- [ACTIVITY] Copy out the part of the Ranvir Sena text that opens with the words "Rang Bahadur Singh" and closes with "in the district.", swapping every "Brahmeshwar Singh" for "Brahmeshwar Mukhiya".

- [TEXT PROVIDED]
+---+

The Ranvir Sena is a militia functioning as a landlord group, mainly based in the state of Bihar, India. The group was formed by Bhumihar landlords under the leadership of Brahmeshwar Mukhiya in 1994, with the aim to counter the influence of various left-wing militants, Naxalite groups and the Communist Party of India (Marxist–Leninist) Liberation (CPI-ML) in central Bihar. The Ranvir Sena has been connected to a number of massacres including the massacre at Laxmanpur Bathe. It has, on several occasions, been accused of human rights abuses. The Bihar state government banned the Ranvir Sena in July 1995, but the group continue to remain active. The group has frequently publicly claimed responsibility for its crimes with impunity.

==History==

According to Professor Ashwani Kumar, the "origin of the Ranvir Sena is shrouded in mystery... [but] it is fair to assume that the Bhumihars in Belaur village in Bhojpur district" in 1994. The name Ranvir comes from Ranvir Baba, an iconic local hero of the Bhumihar caste and Sena is a Hindi word meaning 'army'. As the legend goes, during the late 19th century, Ranvir Choudhary, a retired military man and a resident of Belaur village in Bhojpur district, protected the rights of the Bhumihar, a land-owning upper caste of the State, against the domination of the Rajputs. Due to the activities of Ranvir Baba, the Bhumihars asserted their power in Bhojpur district and established regional supremacy of the Bhumihars.

Rang Bahadur Singh was the first president of Ranvir Sena. He came from Ichari village, Jagdishpur, Bihar. Brahmeshwar Singh of Khopira became the group's leader a few months after it was formed.

Brahmeshwar Singh was killed by unidentified gunmen on 1 June 2012 while on his morning walk in the Bhojpur district headquarters of Arrah. He was facing life imprisonment for coordinating various massacres but was acquitted and released from jail in April 2012. A day-long curfew was clamped on Ara as tension escalated following his murder. Prohibitory orders under section 144 CrPC were also enforced in the district.

==Police and politician involvement==
Some politicians are members of Ranvir Sena and some policemen have helped them on their raids. For example, in a Ranvir Sena raid in Ekwari, a village in Bihar, in April 1997, policemen opened the doors of Dalit villagers so the Ranvir Sena could go inside instead of protecting the villagers as they were supposed to. Chandradeo Prasad Verma, former member of Janata Dal and Member of Parliament for Arrah, put legalising the Ranvir Sena as one of his campaign points in the 1998 Lok Sabha elections.

In 2015, in a media sting operation, evidence came to light that BJP leaders, including Murli Manohar Joshi and C. P. Thakur and the former PM Chandra Shekhar were complicit in the Bihar Dalit massacres committed by the Ranvir Sena, further Lalu Prasad's RJD set up the Amir Das Commission, after the Laxmanpur Bathe massacre. The mandate of the commission was to inquire if there were any links between political parties and the Ranvir Sena. The Nitish Kumar government abruptly disbanded the commission in 2006, just before it was to submit its report. It is strongly believed that the commission's findings were going to demonstrate firm links between the Ranvir Sena, the JD(U) and the BJP .

+---+

- [DATA EXTRACT]
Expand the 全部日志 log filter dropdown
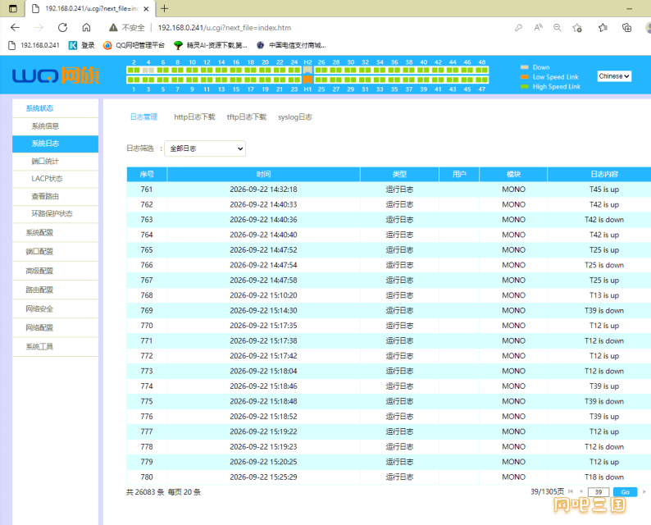651x525 pixels. [205, 148]

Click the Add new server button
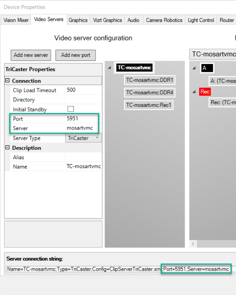[31, 55]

+---+

- [RESULT BELOW]
Rang Bahadur Singh was the first president of Ranvir Sena. He came from Ichari village, Jagdishpur, Bihar. Brahmeshwar Mukhiya of Khopira became the group's leader a few months after it was formed.

Brahmeshwar Mukhiya was killed by unidentified gunmen on 1 June 2012 while on his morning walk in the Bhojpur district headquarters of Arrah. He was facing life imprisonment for coordinating various massacres but was acquitted and released from jail in April 2012. A day-long curfew was clamped on Ara as tension escalated following his murder. Prohibitory orders under section 144 CrPC were also enforced in the district.